• **BLOC DE TEXTE**
+===+

Final Fantasy XIII est l’histoire de l’affrontement millénaire entre Pulse et Cocoon, un conflit de divinités concurrentes dans lequel les humains eux-mêmes sont pris. Déchirés par une haine qu’ils ne comprennent plus, ils sont asservis par des dieux qui sur Pulse les dénigrent, sur Cocoon les dorlotent. Derrière l’avalanche de termes ésotériques qui l’accueillent dès les premières minutes de jeu, le joueur est invité à découvrir toutes les variétés de cette opposition, pour comprendre et savourer pleinement l’univers finement travaillé de cet épisode.
L’histoire d’un conflit souvent invisible
Dans le mythe Fabula Nova Crystallis, on apprend que les divinités conçues par Bhunivelze, dit le Lumineux, ont fondé le monde et l’humanité qui équilibre son chaos. FFXIII prend le relais de cette histoire et révèle les graines de la discorde. 1300 ans avant les événements du jeu, Lindzei arracha une immense masse de terre du sol de Gran Pulse pour créer Cocoon, un paradis aérien au sein duquel il attira de nombreux humains. Il leur promettait monts et merveilles, loin des dangers du monde terrestre. Mais ceux qui étaient restés sur la terre ferme vénéraient tellement le dieu qui avait façonné leur sol, Pulse, qu’ils se mirent à haïr les renégats tentés par le venin de Lindzei. Les deux mondes restèrent séparés pendant des siècles et, se méconnaissant, ils entretenaient l’un envers l’autre une haine et une crainte réciproque.
Les tensions culminèrent 600 ans avant le jeu, lors de la Guerre de Transgression. Les armées de Pulse attaquèrent Cocoon, mais échouèrent face à la puissance des fal’Cie et des l’Cie du monde suspendu. Lorsque deux jeunes femmes venues du village d’Oerba se virent confier la Tâche par le fal’Cie Anima de détruire Cocoon, la fin du conflit sembla pourtant scellée : l’une d’elle allait se changer en Ragnarok et transpercer le fal’Cie Orphan, source d’énergie du cocon, le faisant s’effondrer. Mais la déesse Etro, éprise de compassion pour les hommes, arrêta son envol. Ragnarok avait réussi à percer la carapace de Cocoon, laissant une brèche béante, mais il retomba sur Gran Pulse. Les deux jeunes femmes qui lui avaient données vie furent elles changées en cristal et emprisonnées dans un vestige.

+===+

Quelques lignes:
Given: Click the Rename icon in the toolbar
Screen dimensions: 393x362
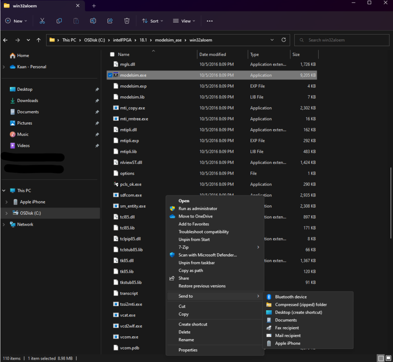Looking at the screenshot, I should point(93,21).
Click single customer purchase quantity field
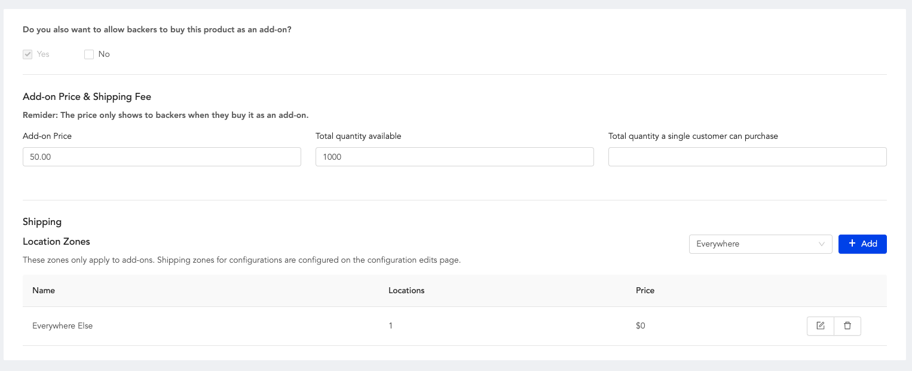 pos(747,157)
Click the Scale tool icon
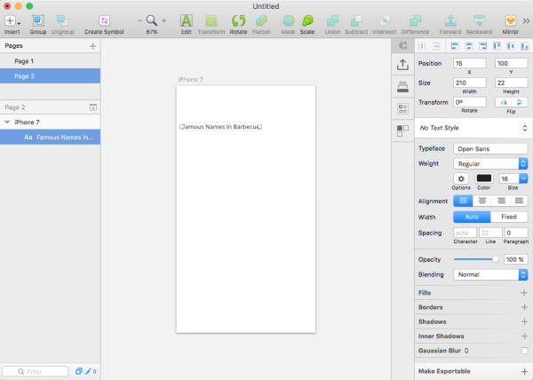 tap(307, 20)
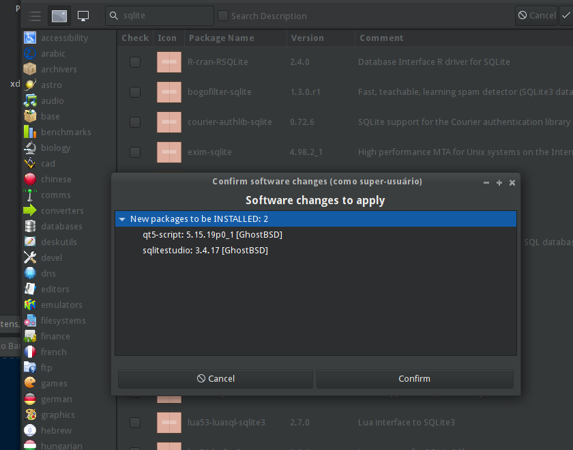The image size is (573, 450).
Task: Click the sqlite search field
Action: (x=164, y=15)
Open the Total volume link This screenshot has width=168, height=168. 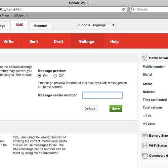click(152, 108)
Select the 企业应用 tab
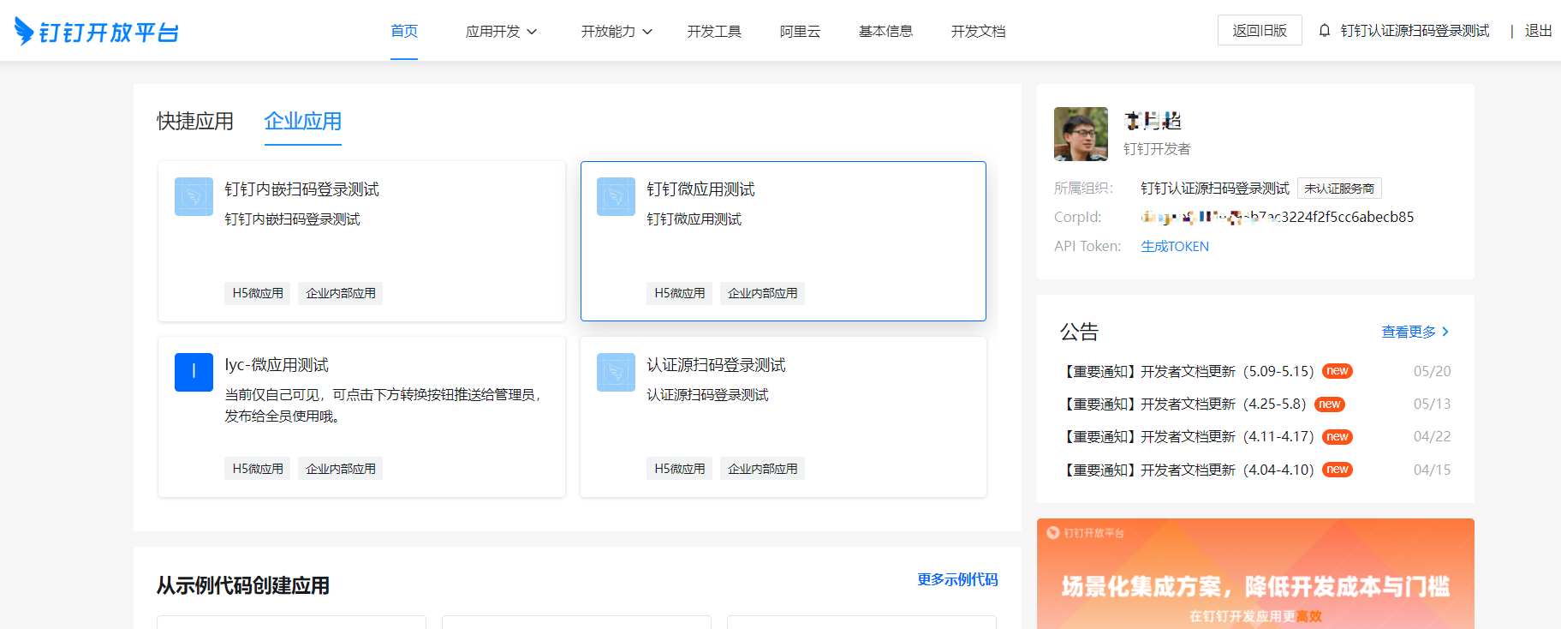Screen dimensions: 1561x629 point(302,122)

+===+

• **À FAIRE**
D'après le texte sur Final Fantasy XIII, combien d'années avant les événements du jeu la Guerre de Transgression a-t-elle eu lieu ?

• **RÉPONSE ATTENDUE**
600 ans avant les événements du jeu.